### Task description
With the material below, print exactly the lines between the line holding "Contact (20, 2441)" and the line holding "Démocratie (79, 383)", inclusive. Add nothing else.

____ Data shown

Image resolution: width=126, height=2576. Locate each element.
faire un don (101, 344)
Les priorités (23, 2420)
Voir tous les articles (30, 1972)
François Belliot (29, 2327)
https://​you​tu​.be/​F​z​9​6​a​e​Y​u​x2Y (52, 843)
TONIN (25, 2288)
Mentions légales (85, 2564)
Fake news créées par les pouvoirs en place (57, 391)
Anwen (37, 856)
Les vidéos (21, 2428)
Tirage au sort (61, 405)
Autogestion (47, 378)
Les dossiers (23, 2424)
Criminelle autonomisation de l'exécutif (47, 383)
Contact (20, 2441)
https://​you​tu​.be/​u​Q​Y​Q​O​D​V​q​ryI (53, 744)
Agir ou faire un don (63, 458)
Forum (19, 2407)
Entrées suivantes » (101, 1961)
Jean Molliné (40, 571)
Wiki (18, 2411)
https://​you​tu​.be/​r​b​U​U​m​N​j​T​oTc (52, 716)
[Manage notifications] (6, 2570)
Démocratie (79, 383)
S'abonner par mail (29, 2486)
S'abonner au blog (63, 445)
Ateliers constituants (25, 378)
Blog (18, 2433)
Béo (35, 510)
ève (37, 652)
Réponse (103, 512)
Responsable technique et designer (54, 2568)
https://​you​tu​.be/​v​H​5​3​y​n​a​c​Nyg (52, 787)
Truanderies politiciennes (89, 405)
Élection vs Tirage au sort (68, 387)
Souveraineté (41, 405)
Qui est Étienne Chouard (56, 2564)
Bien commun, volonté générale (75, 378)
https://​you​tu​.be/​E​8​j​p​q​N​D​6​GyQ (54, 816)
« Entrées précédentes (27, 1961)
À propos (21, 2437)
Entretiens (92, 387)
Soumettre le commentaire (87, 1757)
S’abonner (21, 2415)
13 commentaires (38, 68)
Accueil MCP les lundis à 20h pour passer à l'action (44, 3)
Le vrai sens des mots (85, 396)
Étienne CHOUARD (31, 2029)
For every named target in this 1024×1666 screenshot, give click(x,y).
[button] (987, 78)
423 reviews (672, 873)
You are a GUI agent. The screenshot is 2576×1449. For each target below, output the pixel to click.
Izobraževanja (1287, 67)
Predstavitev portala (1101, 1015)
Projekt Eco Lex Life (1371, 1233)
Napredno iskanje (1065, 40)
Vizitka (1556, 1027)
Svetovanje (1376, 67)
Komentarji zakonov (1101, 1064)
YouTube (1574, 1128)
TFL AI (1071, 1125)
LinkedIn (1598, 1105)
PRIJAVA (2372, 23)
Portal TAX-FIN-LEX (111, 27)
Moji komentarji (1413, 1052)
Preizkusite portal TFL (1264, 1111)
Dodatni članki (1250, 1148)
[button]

________

### Exercise solution
Contact (20, 2441)
https://​you​tu​.be/​u​Q​Y​Q​O​D​V​q​ryI (53, 744)
Agir ou faire un don (63, 458)
Forum (19, 2407)
Entrées suivantes » (101, 1961)
Jean Molliné (40, 571)
Wiki (18, 2411)
https://​you​tu​.be/​r​b​U​U​m​N​j​T​oTc (52, 716)
[Manage notifications] (6, 2570)
Démocratie (79, 383)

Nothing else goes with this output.